Misty Watercolored Memories

I’ve been meaning to come over here and do my continuation post on the madeleines, but I’ve just not gotten around to it. All my pictures are on my hard drive at home, and I’m not at home at the moment.1

Anyway. Memories. I read somewhere — I am always reading little tidbits of information and never remembering the source — that taste and/or smell is the sense most likely to evoke the strongest, most vivid recollections. Hence, Proust and his madeleines; the crumbs and the lime blossom tisane call forth the house in Combray where his family spent the Easter holidays, where the young Marcel could not sleep without his mother’s goodnight kiss.

My own experience with sense and memory is much more prosaic.

It was “smell” and not “taste” that made me (literally) stop in my tracks as I was walking in Ann Arbor one summer day. It was ungodly hot2, the humidity was hovering around 137%, and I was walking home to my (non-air-conditioned) apartment after work. As I came out our back door, I was nearly knocked sideways by the strong breeze blowing through the alley behind the building. This is the alley we share with a few other downtown businesses, most notably a cafe. The garbage cans in the alley had been simmering all day, so this breeze was thick enough to stir with a spoon, let me tell you. There were some lingering fumes from a recent delivery truck.

Heat. The sharp smell of rotting food and diesel fuel.

I was brought up short. This was the scent of…

(pause for dramatic effect) …

Nairobi.

I spent six months studying abroad my junior year at the University of Nairobi (literature, religion and sociology, primarily). This was back in the day when Nairobi was fairly stable.
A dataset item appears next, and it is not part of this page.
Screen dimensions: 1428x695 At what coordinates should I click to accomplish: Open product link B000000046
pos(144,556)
No riots and exploding embassies and such.3

Kenya is, without a doubt, one of the most beautiful places on earth, and here my most vivid memories of it were elicited by the smell of garbage.
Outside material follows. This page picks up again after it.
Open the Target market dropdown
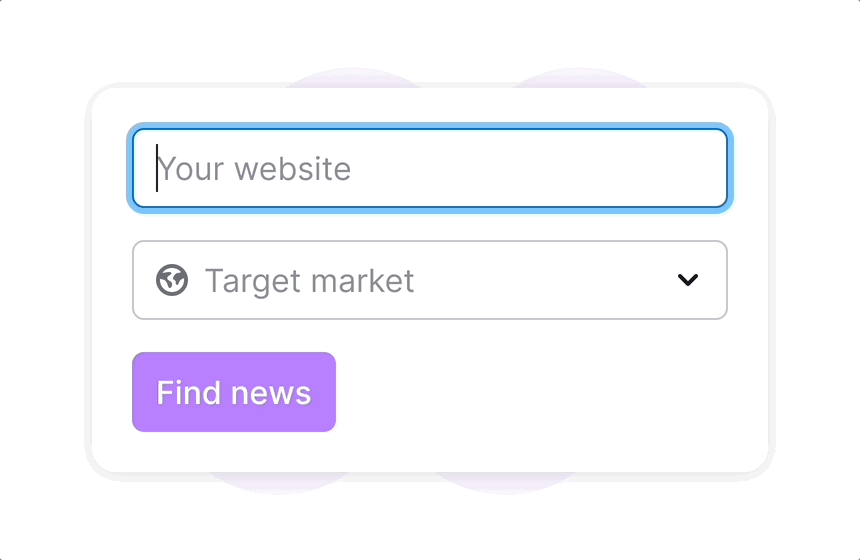This screenshot has height=560, width=860. click(429, 280)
I told you this was prosaic.

Speaking of prosaic, I’ve discovered that I can blame Mickey Mouse (in addition to Sonny Bono) with my inability to get the last two volumes of the new Viking/Penguin Proust translations in the United States until 2018.4 In order to prevent such a classic film as “Steamboat Willie” entering the Public Domain — quelle horreur! — Mr. Bono authored the Copyright Term Extension Act of 1998. You can read more about this travesty here and here.

Mr. Bono’s smacking headlong into a tree seems like justice to me. Unfortunately, the Mickey Mouse Protection Act became law 10 months later, Sonny or no Sonny, and Steamboat Willie can rest easy (rest easily, whatever).

I, on the other hand, need to fork out nearly 14 British pounds sterling5 (I wish I could insert the funky symbol for such) for Time Regained.

It’s not even the hardcover.

* * * * *
  1. /wave Hi, boss! Hi, law firm! I’m sitting here quietly typing, so no worries! []
  2. N.B. Anything over 75 degrees Fahrenheit is ungodly hot as far as I’m concerned []
  3. I’ve actually been in the American embassy there, including one occasion when there was a free screening of Kubrick’s 2001: A Space Odyssey []
  4. Actually, I already have the new translation of The Prisoner and The Fugitive — in one volume. I have no recollection whatsoever of how that came into my hands. It’s definitely the British printing. []
  5. $26.00, American []

2 Responses to “Misty Watercolored Memories”

  1. Christine Says:

    I agree with you on the smell out the backdoor in the summer! My kids refuse to walk by that alley when they come in the summer. I have always thought that is the best thing about traveling because you can smell it (good or bad). It is something that you can’t see in a picture and you cannot have it explained to you and it is something you will carry with you when you leave and a wiff of something may take you back there.
    Also, I want to make you aware that you have now complained twice about the heat and it was June 14th, not the 18th as we had originally thought. Next year I’m going to put $$ down (it can be dollars, pounds, pecos or euros – you choose). And as Sonny would say “I got you babe”.

  2. Laiane Says:

    Oh, poo. Does this mean I can’t complain at all NEXT summer?